_Task requirements:_ Show each line from the listing that includes the word "help".
[Opening Records for the exercise section]
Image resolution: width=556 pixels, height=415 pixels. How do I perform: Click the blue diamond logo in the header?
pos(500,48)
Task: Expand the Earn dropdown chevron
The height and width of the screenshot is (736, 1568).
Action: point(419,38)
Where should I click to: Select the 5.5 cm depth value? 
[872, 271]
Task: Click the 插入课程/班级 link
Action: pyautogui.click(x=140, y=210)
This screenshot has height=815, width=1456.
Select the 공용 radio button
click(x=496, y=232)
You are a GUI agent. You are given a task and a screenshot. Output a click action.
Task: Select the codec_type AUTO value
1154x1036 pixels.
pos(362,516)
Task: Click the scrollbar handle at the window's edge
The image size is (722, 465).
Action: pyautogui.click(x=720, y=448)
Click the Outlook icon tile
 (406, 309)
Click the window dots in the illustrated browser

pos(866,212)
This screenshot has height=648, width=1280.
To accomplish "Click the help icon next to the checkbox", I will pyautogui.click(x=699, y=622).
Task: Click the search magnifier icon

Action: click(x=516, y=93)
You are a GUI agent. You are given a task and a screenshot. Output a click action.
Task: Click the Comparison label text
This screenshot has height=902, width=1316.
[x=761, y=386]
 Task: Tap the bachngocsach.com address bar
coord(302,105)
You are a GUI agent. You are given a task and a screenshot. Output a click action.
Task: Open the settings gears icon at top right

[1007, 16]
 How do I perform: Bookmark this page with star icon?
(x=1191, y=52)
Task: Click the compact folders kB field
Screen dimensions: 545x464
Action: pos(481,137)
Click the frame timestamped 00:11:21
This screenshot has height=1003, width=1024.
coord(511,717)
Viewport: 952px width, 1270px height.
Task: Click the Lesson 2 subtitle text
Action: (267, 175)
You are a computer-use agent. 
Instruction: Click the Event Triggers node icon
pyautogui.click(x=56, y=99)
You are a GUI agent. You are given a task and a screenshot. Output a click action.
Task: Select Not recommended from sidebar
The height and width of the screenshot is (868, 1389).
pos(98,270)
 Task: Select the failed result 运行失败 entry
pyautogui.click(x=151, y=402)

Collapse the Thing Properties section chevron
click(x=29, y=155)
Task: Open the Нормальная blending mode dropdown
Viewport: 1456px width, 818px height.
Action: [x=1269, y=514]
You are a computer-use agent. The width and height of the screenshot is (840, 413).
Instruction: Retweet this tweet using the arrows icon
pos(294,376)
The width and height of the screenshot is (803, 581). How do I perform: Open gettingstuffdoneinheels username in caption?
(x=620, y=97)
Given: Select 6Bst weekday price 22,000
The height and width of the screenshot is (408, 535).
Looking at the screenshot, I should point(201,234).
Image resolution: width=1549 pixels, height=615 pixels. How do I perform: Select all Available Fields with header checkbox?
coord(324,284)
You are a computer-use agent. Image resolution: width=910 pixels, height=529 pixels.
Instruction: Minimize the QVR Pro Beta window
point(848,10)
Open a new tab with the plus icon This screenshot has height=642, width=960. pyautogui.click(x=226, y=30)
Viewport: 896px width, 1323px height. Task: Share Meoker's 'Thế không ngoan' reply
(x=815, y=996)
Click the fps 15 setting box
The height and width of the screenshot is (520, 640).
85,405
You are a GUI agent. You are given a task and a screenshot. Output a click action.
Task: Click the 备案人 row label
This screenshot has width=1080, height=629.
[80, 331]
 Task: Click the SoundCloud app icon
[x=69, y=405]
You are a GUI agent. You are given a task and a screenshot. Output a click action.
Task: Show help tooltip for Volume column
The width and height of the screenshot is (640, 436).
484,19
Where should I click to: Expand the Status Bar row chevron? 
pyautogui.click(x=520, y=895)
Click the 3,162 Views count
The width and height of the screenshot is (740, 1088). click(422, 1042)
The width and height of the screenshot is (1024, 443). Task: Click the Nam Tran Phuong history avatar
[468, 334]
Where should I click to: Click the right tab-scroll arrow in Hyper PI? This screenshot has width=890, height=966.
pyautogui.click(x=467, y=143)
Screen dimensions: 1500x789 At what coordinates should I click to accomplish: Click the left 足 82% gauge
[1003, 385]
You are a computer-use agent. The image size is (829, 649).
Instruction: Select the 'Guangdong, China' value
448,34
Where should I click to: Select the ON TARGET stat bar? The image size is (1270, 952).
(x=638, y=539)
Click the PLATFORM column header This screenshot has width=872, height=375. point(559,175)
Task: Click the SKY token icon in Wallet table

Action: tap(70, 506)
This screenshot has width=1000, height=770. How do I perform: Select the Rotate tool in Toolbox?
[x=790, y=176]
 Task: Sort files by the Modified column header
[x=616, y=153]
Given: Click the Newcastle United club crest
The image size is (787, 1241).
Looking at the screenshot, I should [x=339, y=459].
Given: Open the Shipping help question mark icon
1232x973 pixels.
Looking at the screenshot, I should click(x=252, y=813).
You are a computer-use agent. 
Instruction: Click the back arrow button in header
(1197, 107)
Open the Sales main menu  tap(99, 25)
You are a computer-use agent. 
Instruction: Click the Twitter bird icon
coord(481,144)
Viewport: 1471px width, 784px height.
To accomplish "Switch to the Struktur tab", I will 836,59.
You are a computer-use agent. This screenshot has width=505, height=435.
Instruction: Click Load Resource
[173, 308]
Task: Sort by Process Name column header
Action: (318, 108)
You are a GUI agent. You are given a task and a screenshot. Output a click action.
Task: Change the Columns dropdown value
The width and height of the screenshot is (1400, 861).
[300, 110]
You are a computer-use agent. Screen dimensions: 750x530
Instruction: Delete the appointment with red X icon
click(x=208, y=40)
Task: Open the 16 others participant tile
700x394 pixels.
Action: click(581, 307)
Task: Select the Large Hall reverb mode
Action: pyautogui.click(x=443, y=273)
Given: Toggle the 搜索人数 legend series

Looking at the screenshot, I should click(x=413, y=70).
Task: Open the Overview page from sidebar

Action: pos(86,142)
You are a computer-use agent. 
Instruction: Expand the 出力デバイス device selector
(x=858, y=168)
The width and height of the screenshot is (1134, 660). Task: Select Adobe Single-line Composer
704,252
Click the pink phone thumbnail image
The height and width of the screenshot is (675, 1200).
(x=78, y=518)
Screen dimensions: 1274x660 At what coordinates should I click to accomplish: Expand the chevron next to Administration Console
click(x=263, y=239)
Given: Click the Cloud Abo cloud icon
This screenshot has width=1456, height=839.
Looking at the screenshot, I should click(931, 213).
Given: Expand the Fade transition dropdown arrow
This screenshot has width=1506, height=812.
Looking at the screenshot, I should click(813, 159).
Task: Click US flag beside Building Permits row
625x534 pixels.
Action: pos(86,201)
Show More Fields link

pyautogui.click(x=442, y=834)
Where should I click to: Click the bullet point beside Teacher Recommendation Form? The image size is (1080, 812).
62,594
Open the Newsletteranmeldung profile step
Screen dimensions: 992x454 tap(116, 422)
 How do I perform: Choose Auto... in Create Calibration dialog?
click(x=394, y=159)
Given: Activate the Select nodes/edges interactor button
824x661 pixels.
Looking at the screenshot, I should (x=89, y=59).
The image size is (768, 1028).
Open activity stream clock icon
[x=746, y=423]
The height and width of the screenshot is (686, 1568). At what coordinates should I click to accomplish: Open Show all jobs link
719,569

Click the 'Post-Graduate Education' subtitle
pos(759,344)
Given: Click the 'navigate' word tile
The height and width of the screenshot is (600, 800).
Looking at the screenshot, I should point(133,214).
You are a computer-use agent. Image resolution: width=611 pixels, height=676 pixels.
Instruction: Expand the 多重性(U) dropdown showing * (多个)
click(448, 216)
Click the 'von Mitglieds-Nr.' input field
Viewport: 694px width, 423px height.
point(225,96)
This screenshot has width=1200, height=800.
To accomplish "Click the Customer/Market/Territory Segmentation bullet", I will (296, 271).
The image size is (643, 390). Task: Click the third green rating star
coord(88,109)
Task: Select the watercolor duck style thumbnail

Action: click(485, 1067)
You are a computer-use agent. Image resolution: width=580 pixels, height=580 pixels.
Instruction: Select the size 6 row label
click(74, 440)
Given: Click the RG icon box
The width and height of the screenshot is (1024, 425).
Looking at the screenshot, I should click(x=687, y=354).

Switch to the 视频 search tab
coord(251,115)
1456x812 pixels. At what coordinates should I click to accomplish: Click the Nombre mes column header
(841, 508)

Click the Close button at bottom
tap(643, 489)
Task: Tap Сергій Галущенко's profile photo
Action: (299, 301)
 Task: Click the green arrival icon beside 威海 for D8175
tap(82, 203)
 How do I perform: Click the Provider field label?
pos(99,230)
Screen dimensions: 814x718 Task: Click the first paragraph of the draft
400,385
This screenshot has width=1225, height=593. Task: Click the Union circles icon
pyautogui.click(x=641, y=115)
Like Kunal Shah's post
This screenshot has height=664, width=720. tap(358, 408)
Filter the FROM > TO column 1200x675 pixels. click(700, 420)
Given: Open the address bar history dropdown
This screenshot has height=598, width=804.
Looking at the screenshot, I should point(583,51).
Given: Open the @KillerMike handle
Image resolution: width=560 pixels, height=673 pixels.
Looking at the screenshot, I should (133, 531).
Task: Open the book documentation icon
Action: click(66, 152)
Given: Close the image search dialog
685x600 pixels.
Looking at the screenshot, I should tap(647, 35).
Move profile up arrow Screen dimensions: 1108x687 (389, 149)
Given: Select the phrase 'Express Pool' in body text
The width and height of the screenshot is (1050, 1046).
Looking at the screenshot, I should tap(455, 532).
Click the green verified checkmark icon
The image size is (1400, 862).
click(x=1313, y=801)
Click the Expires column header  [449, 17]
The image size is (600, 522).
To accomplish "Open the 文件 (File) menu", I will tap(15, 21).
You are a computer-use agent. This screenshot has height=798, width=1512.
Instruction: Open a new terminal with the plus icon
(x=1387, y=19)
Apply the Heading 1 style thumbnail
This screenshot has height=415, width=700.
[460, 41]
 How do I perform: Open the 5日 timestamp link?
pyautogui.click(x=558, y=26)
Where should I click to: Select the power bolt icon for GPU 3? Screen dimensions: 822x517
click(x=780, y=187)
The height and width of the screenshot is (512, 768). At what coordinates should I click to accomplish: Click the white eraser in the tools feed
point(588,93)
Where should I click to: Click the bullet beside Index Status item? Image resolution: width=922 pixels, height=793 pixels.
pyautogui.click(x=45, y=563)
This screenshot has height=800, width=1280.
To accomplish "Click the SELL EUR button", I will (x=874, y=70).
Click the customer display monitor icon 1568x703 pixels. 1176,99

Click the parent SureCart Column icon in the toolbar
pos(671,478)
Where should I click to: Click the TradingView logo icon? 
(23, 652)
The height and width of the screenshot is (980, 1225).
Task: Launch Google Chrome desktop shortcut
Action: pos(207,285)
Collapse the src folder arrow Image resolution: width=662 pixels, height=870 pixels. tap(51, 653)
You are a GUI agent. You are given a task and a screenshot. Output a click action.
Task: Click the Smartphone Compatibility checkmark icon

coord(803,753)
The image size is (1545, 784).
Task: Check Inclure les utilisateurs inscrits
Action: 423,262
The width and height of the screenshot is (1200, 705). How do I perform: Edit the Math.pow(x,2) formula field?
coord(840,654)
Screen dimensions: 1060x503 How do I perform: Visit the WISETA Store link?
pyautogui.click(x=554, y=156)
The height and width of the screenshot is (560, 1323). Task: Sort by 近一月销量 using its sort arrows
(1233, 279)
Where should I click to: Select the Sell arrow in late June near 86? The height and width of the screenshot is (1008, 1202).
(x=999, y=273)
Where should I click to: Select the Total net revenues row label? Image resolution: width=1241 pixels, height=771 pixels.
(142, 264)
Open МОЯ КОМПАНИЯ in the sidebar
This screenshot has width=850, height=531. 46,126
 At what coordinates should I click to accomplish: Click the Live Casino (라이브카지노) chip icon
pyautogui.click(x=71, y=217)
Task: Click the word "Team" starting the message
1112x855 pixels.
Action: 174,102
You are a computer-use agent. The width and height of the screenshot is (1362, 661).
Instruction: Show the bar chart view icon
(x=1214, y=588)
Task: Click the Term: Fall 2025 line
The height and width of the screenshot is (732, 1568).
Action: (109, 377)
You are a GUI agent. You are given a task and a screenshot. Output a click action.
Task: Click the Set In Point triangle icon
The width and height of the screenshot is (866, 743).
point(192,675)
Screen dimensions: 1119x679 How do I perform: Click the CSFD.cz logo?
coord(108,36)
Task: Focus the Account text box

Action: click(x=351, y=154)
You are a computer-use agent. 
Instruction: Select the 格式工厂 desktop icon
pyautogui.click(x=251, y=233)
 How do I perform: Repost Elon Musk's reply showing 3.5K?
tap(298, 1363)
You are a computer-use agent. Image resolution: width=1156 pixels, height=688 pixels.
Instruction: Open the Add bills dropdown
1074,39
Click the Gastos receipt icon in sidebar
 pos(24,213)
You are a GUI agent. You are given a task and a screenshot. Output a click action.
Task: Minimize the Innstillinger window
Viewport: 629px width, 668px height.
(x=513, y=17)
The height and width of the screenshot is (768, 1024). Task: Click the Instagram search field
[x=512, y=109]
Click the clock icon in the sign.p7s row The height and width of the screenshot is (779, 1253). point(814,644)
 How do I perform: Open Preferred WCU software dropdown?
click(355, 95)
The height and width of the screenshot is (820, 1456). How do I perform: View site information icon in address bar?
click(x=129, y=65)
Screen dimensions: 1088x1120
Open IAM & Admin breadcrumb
[Closing Records for the exercise section]
_Response to this task:_
To accomplish "Click the help icon next to the checkbox", I will pyautogui.click(x=699, y=622).
Task: Show help tooltip for Volume column
Given: Open the Shipping help question mark icon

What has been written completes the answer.